Thank you for your quick reply!! Would it be OK for me to then prune SOME of the stems and branches and leave other stems/branches alone and those would still bloom next year?
I’ve let my oakleaf grow large and they have the reddish blooms still on the plant. It’s September now so when should I prune to ensure they bloom again next summer? In the early spring?

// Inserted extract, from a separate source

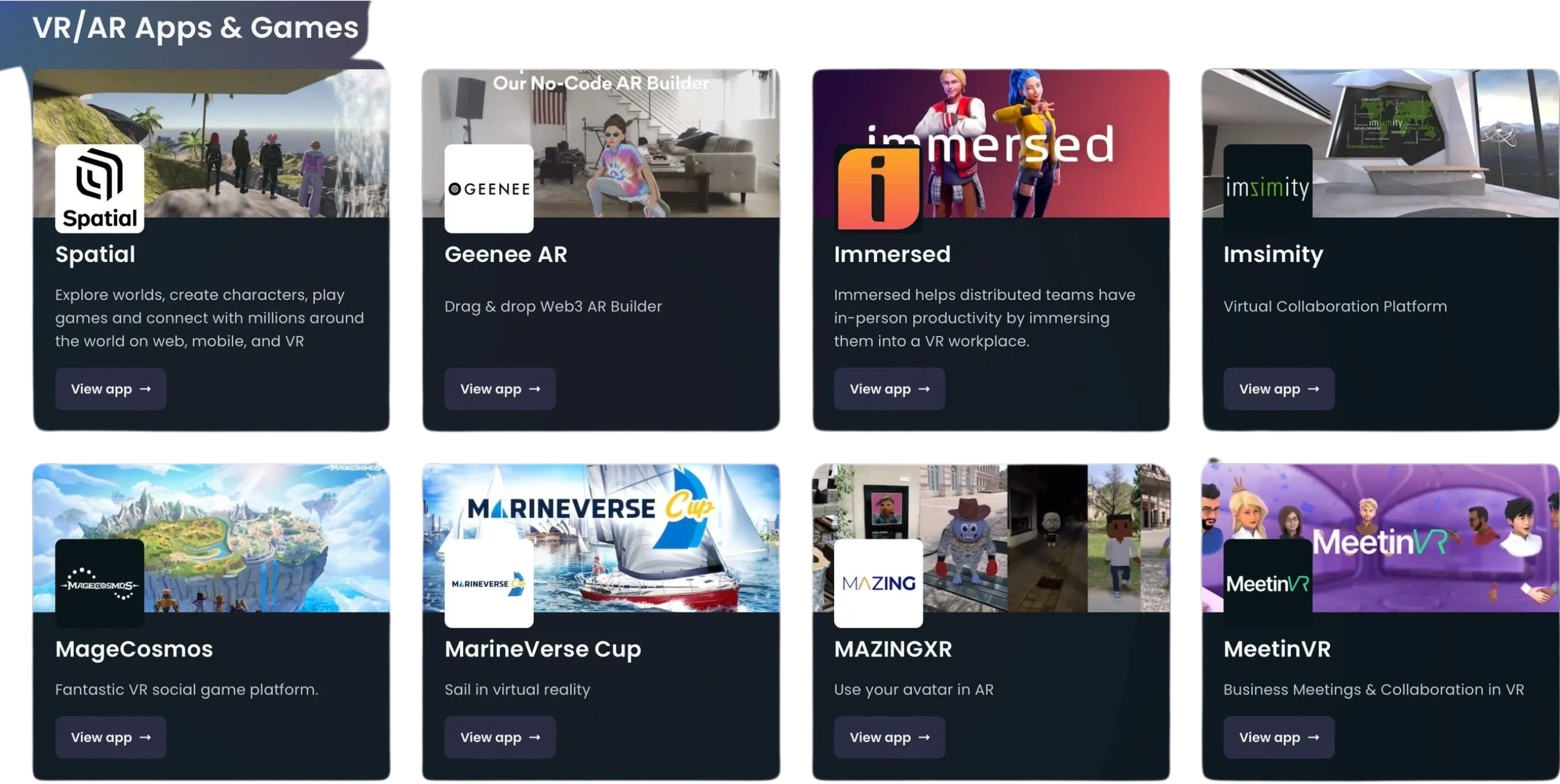Click the MAZING logo icon
The image size is (1560, 784).
click(x=878, y=583)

The flower buds developed on this season’s stems already for next year’s blooms. Prune hard every few years and miss flowers for one year and let it go the other years.
Sue Smythe says
After having my Oakleaf Hydrangea for many years (possibly 10), multiple shoots are coming up around the base of my Oakleaf Hydrangea. Should I remove these much smaller shoots or just leave them to grow as they please?
I’d just let them grow.
Ruth M says
Would the snow queen do ok about 10 feet from a 7 inch wide hickory tree?
Andrea Tischler says
Hi Jim, Thanks for the very informative article on Oakleaf Hydrangeas. This year, mine started blooming in a light pink color and have turned dark pink ( like your pictures of fall oak leafs. ). It is mid July. These plants are about 15 years old. We have had a very wet June and first week of July. We also have automatic sprinklers, so i don’t think they are drying out. Do you have any ideas or suggestions as to why this is happening and how to stop this in the future. I miss my white summer blooms. Thanks, Andrea
I would speculate that this is weather related. Either an impact from last years drought and heat when the dlower bud was forming or as you described the wetter than normal conditions this year as the flower was emerging. I would expect it to be more normal next year.